The municipality covers seven barangays, originally part of Angat, Norzagaray, and San Miguel. These are Pulong Sampaloc and Camachile of Angat; Bayabas and Kabayunan of Norzagaray; Talbac, Camachin and Kalawakan of San Miguel.
Doña Remedios Trinidad is the largest municipality in Bulacan, occupying almost 1/3 of the total land area of the province. It lies on the southern edge of the Sierra Madre mountain range, and partially embracing two major portions of the Angat Watershed reservation: the Bulacan forest reserve and the Biak-na-Bato National Park, comprising 327.3 km² of alienable and disposable public land. (Wikipedia). - copied with permission from the FB post of Mr. Rocky Sison.
The White-browed Shama, (Copsychus luzoniensis) is a species of bird in the family Muscicapidae. It is endemic to the Philippines. (source: wikipedia). It is hard to photograph because it is very skittish however the one at DRT seems very friendly to humans allowing for very close captures. Hence the excitement of the bird nuts. After coming back from Coron last February 23rd, I asked who was planning a trip to DRT over the weekend of February 27-28. My friend Lorenzo Barreli messaged me that he was going to DRT with another friend Paolo Dolina on the 27th and that I was welcome to tag along. After securing permission from higher authority, I confirmed with Lorenzo. The day before, my son Luis, asked if he could go along and with Lorenzo's permission, (we used his car), Luis went with me.
We met up at a gasoline station along Edsa a little before 4am and was soon at NLEX. But we missed the Balagtas exit and took the Tabang/Malolos exit by mistake. But with Lorenzo's driving skills and Paolo's navigating (aided by waze), we were soon at the winding road to DRT. We arrived at the parking area, got our local guides, arranged for our food and we were off. After a short walk, we saw a Brown-breasted Kingfisher, then a pair of Red-crested Malkohas, a Scaly-feathered Malkoha, and a flock of Ashy Minivets. Another group of bird nuts arrived - Conrad Olayres, Ben Go and James Uy, all WBPP fellows.
Ben Go and I tried to get a photo of the Red-crested Malkoha (one of my targets for the day), but the birds were perpetually moving and always under the leaves. A real skulker.
Our host, Jonet Carpio, soon arrived and off we went to the site of the Shama. Along the way, we passed the area where the Indigo-banded Kingfisher frequents but it wasn't there so we moved on. This was Lorenzo's target for the day.
We crossed a river and trekked for about 15-20 minutes and soon we reached the area and set up our gear. The bird appeared shortly after and what followed was a photo shoot comparable to the Whiskered Pitta of Bangkong Kahoy (minus the long uphill trek). However what's amazing to me was this bird did not require use of photography hides or any feeding of earthworms or whatever food.

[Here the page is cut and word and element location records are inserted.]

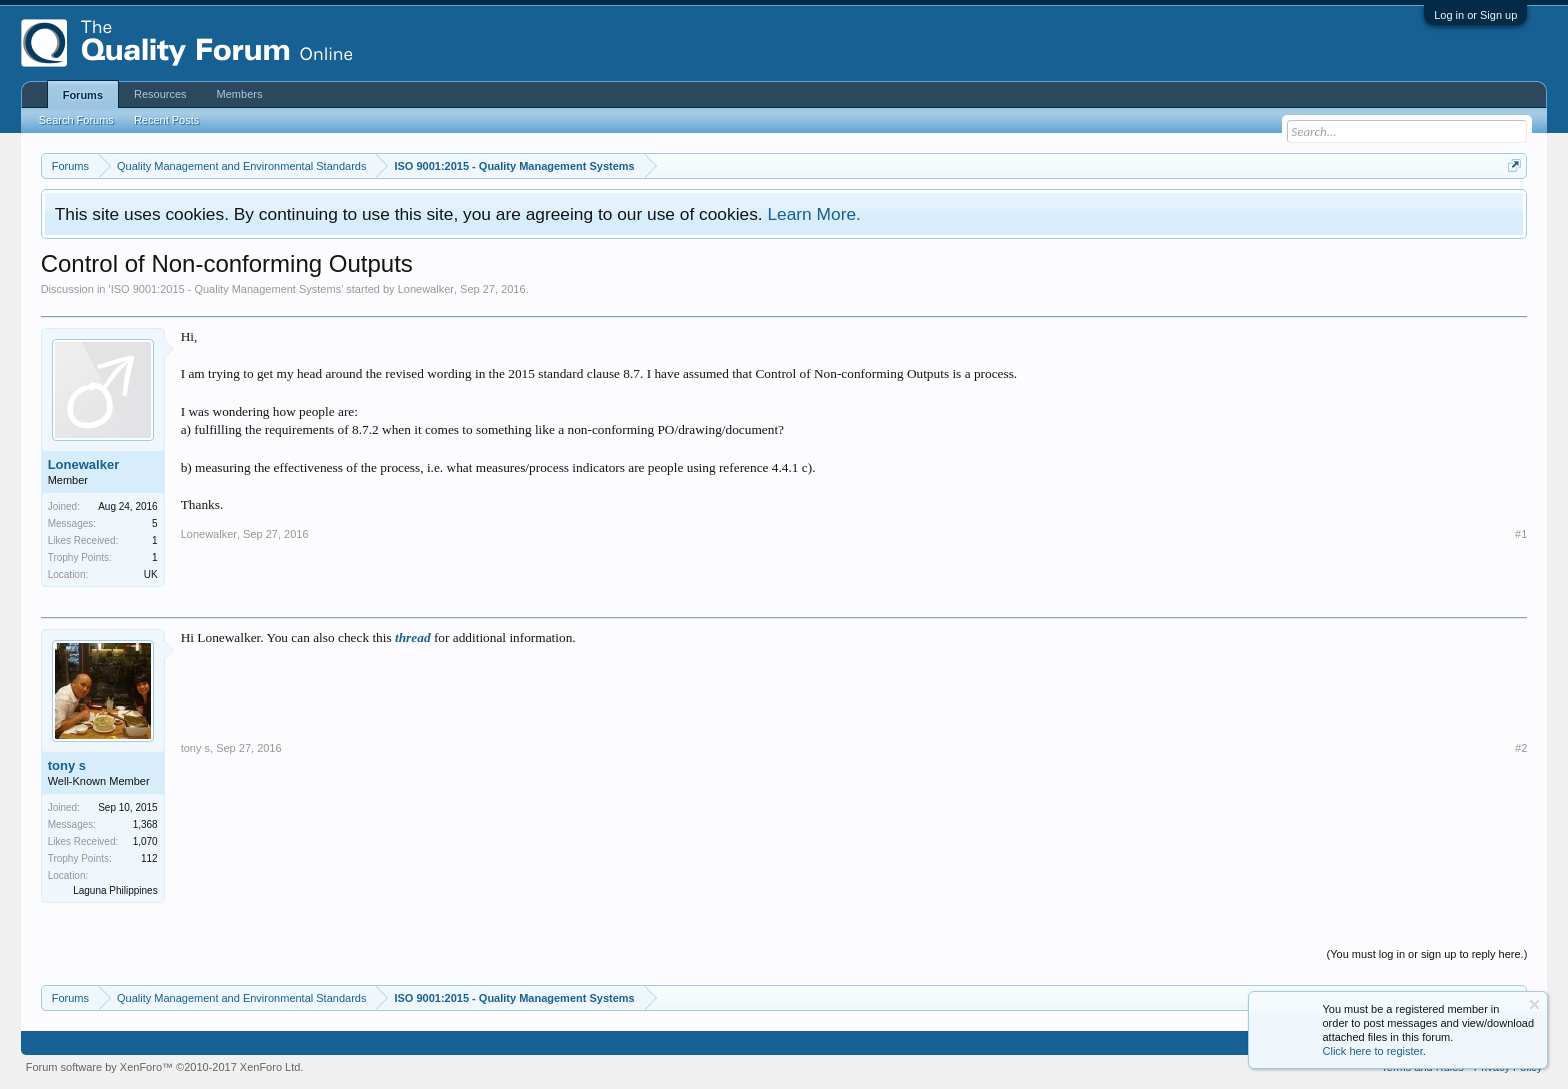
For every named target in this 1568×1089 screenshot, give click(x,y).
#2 (1521, 748)
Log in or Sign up (1475, 15)
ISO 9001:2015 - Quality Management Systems (226, 289)
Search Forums (76, 120)
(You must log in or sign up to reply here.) (1427, 954)
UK (151, 574)
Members (240, 94)
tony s (67, 765)
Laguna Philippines (115, 890)
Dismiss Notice (1534, 1004)
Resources (160, 94)
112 (149, 858)
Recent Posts (166, 120)
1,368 (145, 824)
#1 (1521, 534)
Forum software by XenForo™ (165, 1067)
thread (413, 637)
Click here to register (1373, 1051)
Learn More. (813, 214)
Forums (83, 95)
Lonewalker (426, 289)
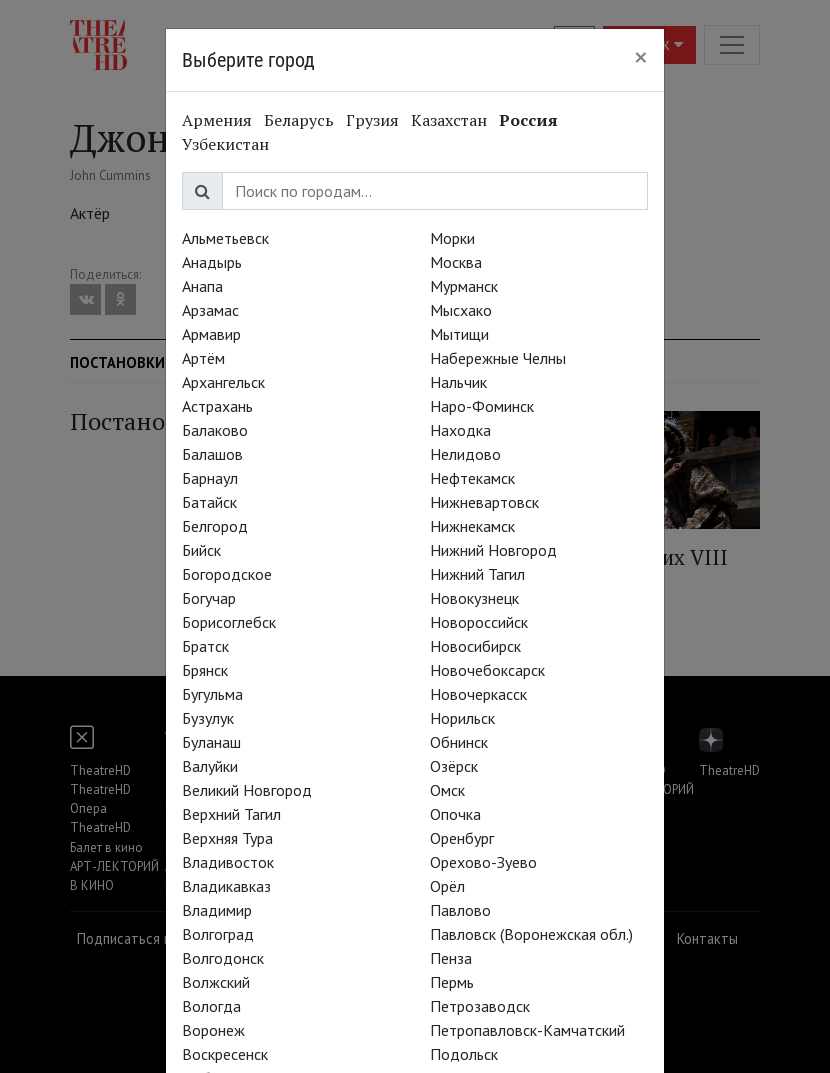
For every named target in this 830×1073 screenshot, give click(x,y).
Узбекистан (225, 144)
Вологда (211, 1006)
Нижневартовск (484, 502)
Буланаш (211, 742)
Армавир (211, 334)
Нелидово (465, 454)
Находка (460, 430)
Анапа (202, 286)
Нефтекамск (472, 478)
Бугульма (212, 694)
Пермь (452, 982)
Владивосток (228, 862)
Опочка (455, 814)
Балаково (215, 430)
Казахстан (449, 120)
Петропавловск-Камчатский (527, 1030)
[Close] (641, 57)
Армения (217, 120)
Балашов (212, 454)
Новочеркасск (478, 694)
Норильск (462, 718)
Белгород (215, 526)
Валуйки (210, 766)
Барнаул (210, 478)
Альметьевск (225, 238)
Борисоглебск (229, 622)
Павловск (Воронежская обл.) (531, 934)
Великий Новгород (247, 790)
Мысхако (461, 310)
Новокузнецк (474, 598)
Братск (205, 646)
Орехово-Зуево (483, 862)
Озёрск (454, 766)
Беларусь (299, 120)
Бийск (201, 550)
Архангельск (223, 382)
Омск (447, 790)
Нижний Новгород (493, 550)
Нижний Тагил (477, 574)
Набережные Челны (498, 358)
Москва (456, 262)
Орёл (447, 886)
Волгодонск (223, 958)
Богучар (209, 598)
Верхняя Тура (227, 838)
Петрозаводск (480, 1006)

It perched, posed, foraged for food in the ground, and perched and posed again. Sharing some of the many photos I took of this bird.
The friendly White-browed Shama of DRT
After getting my fill of photos, the bird stayed on and allowed me to do a short video.
In the end, we were the ones who gave up.
I was able to get photos of other birds in the area but will not post them here as I would like to dedicate this post to the White-browed Shama.
Posing for a "group hug" after we had re-crossed the river. (From left; Lorenzo, a companion of James whose name I couldn't recall, one of our guides whose name I also could not recall, myself, Ben, Paolo, James, and Conrad).
I would like to thank our hosts Jonet Carpio and Claris Catahan for welcoming us to their town and their home. This trip would not have been possible without their generosity and hospitality.